Work to be completed
Two lines mark the range in the entries below: the one holding "Click the Bombed marker beside Ultra" and the one holding "Given: Open the Ponderation tab". Set down those two and all lines between them, exactly.

Stored items:

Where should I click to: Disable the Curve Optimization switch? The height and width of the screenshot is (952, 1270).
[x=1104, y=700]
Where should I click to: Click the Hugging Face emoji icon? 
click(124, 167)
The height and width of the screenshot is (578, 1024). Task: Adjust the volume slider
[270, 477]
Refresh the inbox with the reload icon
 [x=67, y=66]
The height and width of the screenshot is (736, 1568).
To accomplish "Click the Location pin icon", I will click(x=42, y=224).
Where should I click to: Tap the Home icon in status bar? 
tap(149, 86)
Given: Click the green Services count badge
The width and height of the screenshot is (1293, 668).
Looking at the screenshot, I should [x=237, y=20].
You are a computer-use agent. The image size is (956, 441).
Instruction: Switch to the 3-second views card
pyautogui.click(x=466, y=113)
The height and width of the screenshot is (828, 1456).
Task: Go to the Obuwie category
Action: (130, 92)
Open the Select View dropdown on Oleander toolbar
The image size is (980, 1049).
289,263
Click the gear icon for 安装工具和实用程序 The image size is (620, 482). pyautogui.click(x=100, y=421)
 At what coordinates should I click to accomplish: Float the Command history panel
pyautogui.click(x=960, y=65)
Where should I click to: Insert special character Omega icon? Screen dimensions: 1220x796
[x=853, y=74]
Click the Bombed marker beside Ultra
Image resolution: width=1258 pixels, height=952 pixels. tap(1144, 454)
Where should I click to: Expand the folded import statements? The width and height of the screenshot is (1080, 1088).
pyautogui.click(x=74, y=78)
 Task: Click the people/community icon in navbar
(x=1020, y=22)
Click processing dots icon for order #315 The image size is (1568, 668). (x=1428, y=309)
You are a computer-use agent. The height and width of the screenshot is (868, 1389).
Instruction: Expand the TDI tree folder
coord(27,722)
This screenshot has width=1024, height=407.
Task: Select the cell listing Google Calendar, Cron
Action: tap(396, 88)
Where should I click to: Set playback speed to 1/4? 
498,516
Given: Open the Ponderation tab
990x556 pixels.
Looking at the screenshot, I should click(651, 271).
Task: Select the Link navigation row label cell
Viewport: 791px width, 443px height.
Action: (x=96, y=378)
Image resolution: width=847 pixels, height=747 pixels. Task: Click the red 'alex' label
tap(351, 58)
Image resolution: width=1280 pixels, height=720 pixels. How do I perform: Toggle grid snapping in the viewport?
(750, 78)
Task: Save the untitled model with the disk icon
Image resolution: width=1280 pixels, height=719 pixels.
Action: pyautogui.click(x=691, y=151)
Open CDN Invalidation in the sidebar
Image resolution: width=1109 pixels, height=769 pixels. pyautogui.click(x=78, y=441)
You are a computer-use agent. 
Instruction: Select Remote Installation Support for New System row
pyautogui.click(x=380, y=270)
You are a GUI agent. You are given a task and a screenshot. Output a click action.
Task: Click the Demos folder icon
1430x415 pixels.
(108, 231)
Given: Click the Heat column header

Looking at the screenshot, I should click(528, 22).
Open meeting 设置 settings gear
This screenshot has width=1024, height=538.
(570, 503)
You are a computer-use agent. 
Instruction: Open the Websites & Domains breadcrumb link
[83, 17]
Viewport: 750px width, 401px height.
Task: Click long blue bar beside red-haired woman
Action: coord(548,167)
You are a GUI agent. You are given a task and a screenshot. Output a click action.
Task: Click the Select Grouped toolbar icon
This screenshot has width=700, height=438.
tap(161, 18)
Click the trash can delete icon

The completed task
Click the Bombed marker beside Ultra
Image resolution: width=1258 pixels, height=952 pixels. tap(1144, 454)
Where should I click to: Expand the folded import statements? The width and height of the screenshot is (1080, 1088).
pyautogui.click(x=74, y=78)
 Task: Click the people/community icon in navbar
(x=1020, y=22)
Click processing dots icon for order #315 The image size is (1568, 668). (x=1428, y=309)
You are a computer-use agent. The height and width of the screenshot is (868, 1389).
Instruction: Expand the TDI tree folder
coord(27,722)
This screenshot has width=1024, height=407.
Task: Select the cell listing Google Calendar, Cron
Action: tap(396, 88)
Where should I click to: Set playback speed to 1/4? 
498,516
Given: Open the Ponderation tab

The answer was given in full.